OkHttpClient okHttpClient = new OkHttpClient.Builder()
.addInterceptor(new LoggingInterceptor())
.build();
Request request = new Request.Builder()
.url("http://www.publicobject.com/helloworld.txt")
.header("User-Agent", "OkHttp Example")
.build();
okHttpClient.newCall(request).enqueue(new Callback() {
@Override
public void onFailure(Call call, IOException e) {
Log.d(TAG, "onFailure: " + e.getMessage());
}
@Override
public void onResponse(Call call, Response response) throws IOException {
ResponseBody body = response.body();
if (body != null) {
Log.d(TAG, "onResponse: " + response.body().string());
body.close();
}
}
});
public class LoggingInterceptor implements Interceptor {
private static final String TAG = "LoggingInterceptor";
@Override
public Response intercept(Chain chain) throws IOException {
Request request = chain.request();
long startTime = System.nanoTime();
Log.d(TAG, String.format("Sending request %s on %s%n%s",
request.url(), chain.connection(), request.headers()));
Response response = chain.proceed(request);
long endTime = System.nanoTime();
Log.d(TAG, String.format("Received response for %s in %.1fms%n%s",
response.request().url(), (endTime - startTime) / 1e6d, response.headers()));
return response;
}
}
针对这个请求,打印出来的结果:
Sending request http://www.publicobject.com/helloworld.txt on null User-Agent: OkHttp Example Received response for https://publicobject.com/helloworld.txt in 1265.9ms Server: nginx/1.10.0 (Ubuntu) Date: Wed, 28 Mar 2018 08:19:48 GMT Content-Type: text/plain Content-Length: 1759 Last-Modified: Tue, 27 May 2014 02:35:47 GMT Connection: keep-alive ETag: "5383fa03-6df" Accept-Ranges: bytes
注意到一点是这个请求做了重定向,原始的 request url 是 http://www.publicobject.com/helloworld.tx,而响应的 request url 是 https://publicobject.com/helloworld.txt,这说明一定发生了重定向,但是做了几次重定向其实我们这里是不知道的,要知道这些的话,可以使用 addNetworkInterceptor()去做
。
Okhttp默认情况下使用的是系统。
其他
-
推荐让
OkHttpClient保持单例,用同一个OkHttpClient实例来执行你的所有请求,因为每一个OkHttpClient实例都拥有自己的连接池和线程池,重用这些资源可以减少延时和节省资源,如果为每个请求创建一个OkHttpClient实例,显然就是一种资源的浪费。当然,也可以使用如下的方式来创建一个新的OkHttpClient实例,它们共享连接池、线程池和配置信息。OkHttpClient eagerClient = client.newBuilder() .readTimeout(500, TimeUnit.MILLISECONDS) .build(); Response response = eagerClient.newCall(request).execute();
-
每一个Call(其实现是RealCall)只能执行一次,否则会报异常,具体参见
RealCall#execute()
OKHttp3源码分析
在OkHttp3中,其灵活性很大程度上体现在可以 intercept 其任意一个环节,而这个优势便是okhttp3整个请求响应架构体系的精髓所在,先放出一张主框架请求流程图,接着再分析源码。

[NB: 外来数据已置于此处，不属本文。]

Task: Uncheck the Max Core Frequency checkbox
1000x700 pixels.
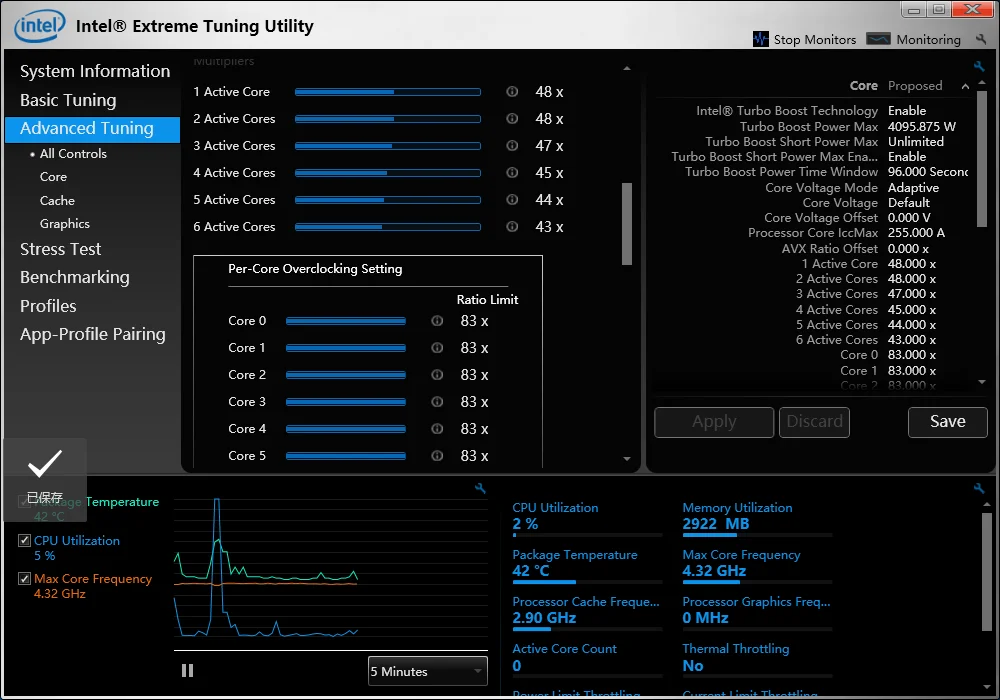Action: [x=25, y=579]
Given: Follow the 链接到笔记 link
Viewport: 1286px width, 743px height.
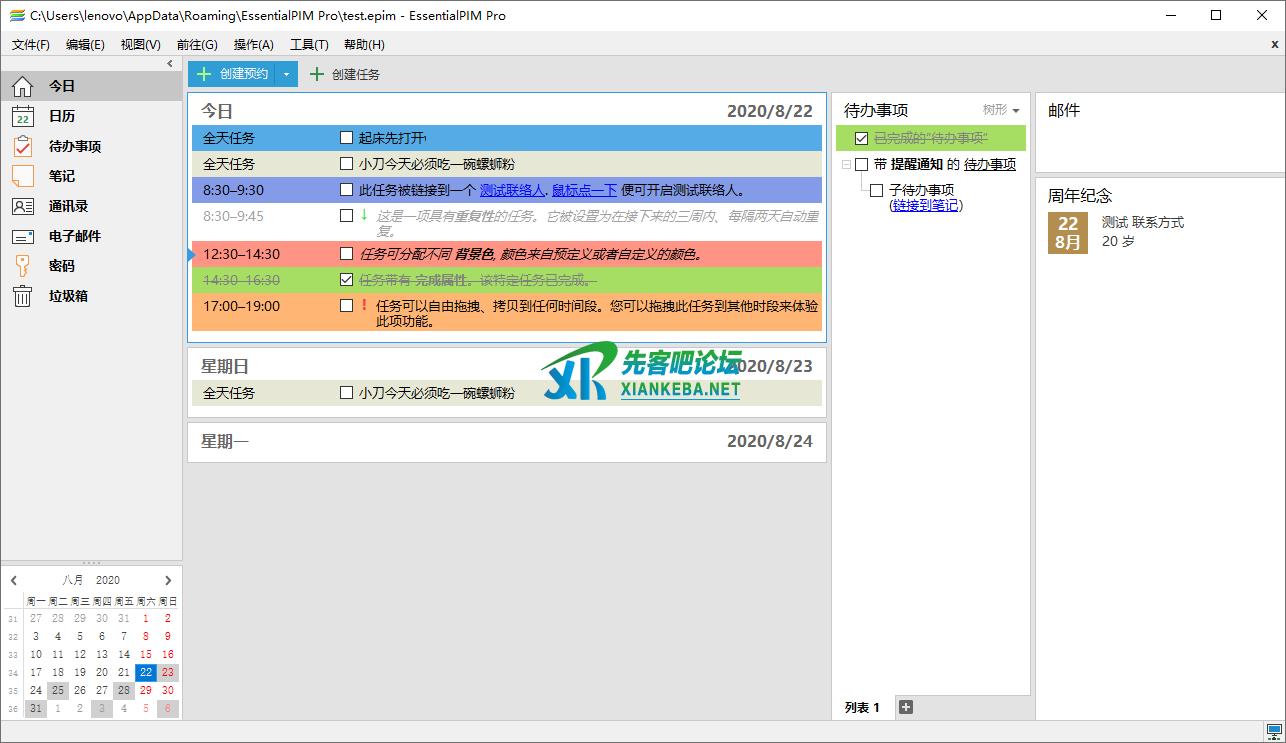Looking at the screenshot, I should pyautogui.click(x=925, y=205).
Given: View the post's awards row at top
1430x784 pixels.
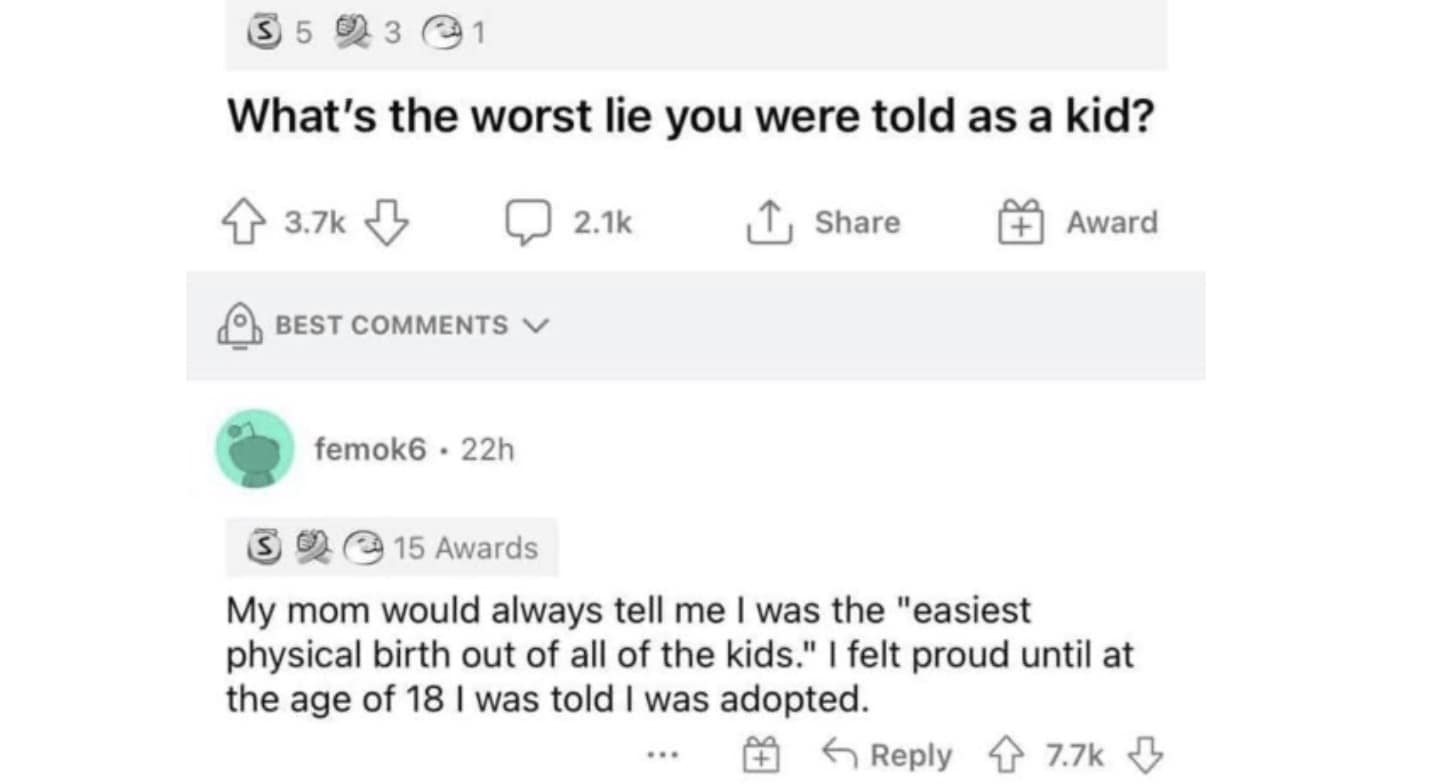Looking at the screenshot, I should 366,34.
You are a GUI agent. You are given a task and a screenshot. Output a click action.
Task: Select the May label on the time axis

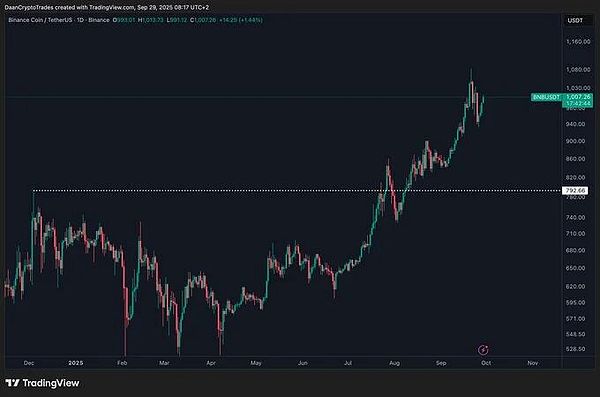click(256, 363)
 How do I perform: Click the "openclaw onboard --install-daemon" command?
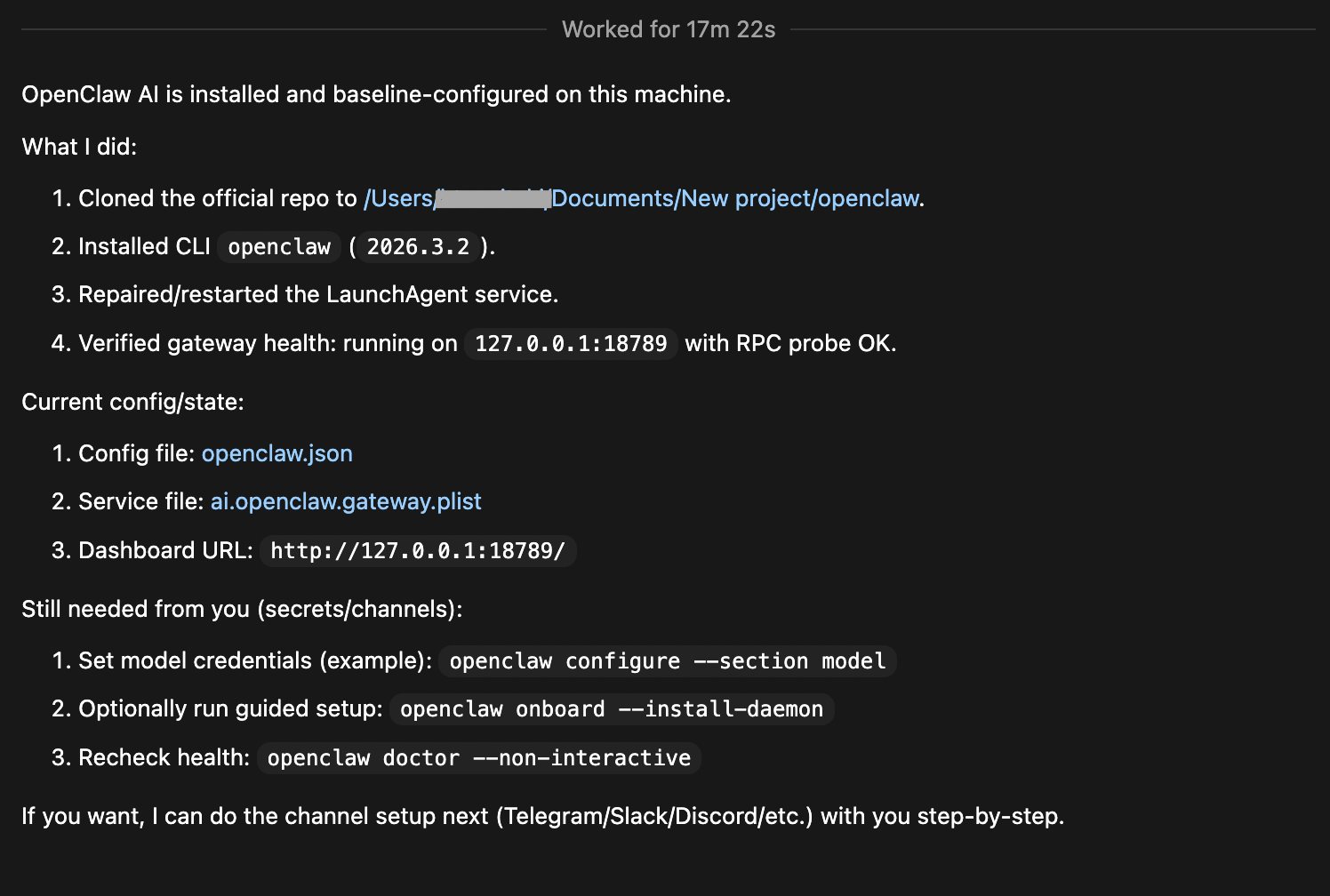pyautogui.click(x=612, y=709)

String url = "http://wwww.baidu.com";
OkHttpClient okHttpClient = new OkHttpClient();
final Request request = new Request.Builder()
.url(url)
.build();
Call call = okHttpClient.newCall(request);
call.enqueue(new Callback() {
@Override
public void onFailure(Call call, IOException e) {
Log.d(TAG, "onFailure: ");
}
@Override
public void onResponse(Call call, Response response) throws IOException {
Log.d(TAG, "onResponse: " + response.body().string());
}
});
这大概是一个最简单的一个例子了,在new OkHttpClient()内部使用构造器模式初始化了一些配置信息:支持协议、任务分发器(其内部包含一个线程池,执行异步请求)、连接池(其内部包含一个线程池,维护connection)、连接/读/写超时时长等信息。
public Builder() {
dispatcher = new Dispatcher(); //任务调度器
protocols = DEFAULT_PROTOCOLS; //支持的协议
connectionSpecs = DEFAULT_CONNECTION_SPECS;
eventListenerFactory = EventListener.factory(EventListener.NONE);
proxySelector = ProxySelector.getDefault();
cookieJar = CookieJar.NO_COOKIES;
socketFactory = SocketFactory.getDefault();
hostnameVerifier = OkHostnameVerifier.INSTANCE;
certificatePinner = CertificatePinner.DEFAULT;
proxyAuthenticator = Authenticator.NONE;
authenticator = Authenticator.NONE;
connectionPool = new ConnectionPool(); //连接池
dns = Dns.SYSTEM;
followSslRedirects = true;
followRedirects = true;
retryOnConnectionFailure = true;
connectTimeout = 10_000;//超时时间
readTimeout = 10_000;
writeTimeout = 10_000;
pingInterval = 0;
}
第一行创建了一个Dispatcher任务调度器,它定义了三个双向任务队列,两个异步队列:准备执行的请求队列 readyAsyncCalls、正在运行的请求队列 runningAsyncCalls;一个正在运行的同步请求队列 runningSyncCalls;
public final class Dispatcher {
private int maxRequests = 64; //最大请求数量
private int maxRequestsPerHost = 5; //每台主机最大的请求数量
private @Nullable Runnable idleCallback;
/** Executes calls. Created lazily. */
private @Nullable ExecutorService executorService; //线程池
/** Ready async calls in the order they'll be run. */
private final Deque<AsyncCall> readyAsyncCalls = new ArrayDeque<>();
/** Running asynchronous calls. Includes canceled calls that haven't finished yet. */
private final Deque<AsyncCall> runningAsyncCalls = new ArrayDeque<>();
/** Running synchronous calls. Includes canceled calls that haven't finished yet. */
private final Deque<RealCall> runningSyncCalls = new ArrayDeque<>();
/** 这个线程池没有核心线程,线程数量没有限制,空闲60s就会回收*/
public synchronized ExecutorService executorService() {
if (executorService == null) {
executorService = new ThreadPoolExecutor(0, Integer.MAX_VALUE, 60, TimeUnit.SECONDS,
new SynchronousQueue<Runnable>(), Util.threadFactory("OkHttp Dispatcher", false));
}
return executorService;
}
}
另外还有一个线程池 executorService ,这个线程池跟Android中的CachedThreadPool非常类似,这种类型的线程池,适用于大量的耗时较短的异步任务。下一篇文章 将对OkHttp框架中的线程池做一个总结。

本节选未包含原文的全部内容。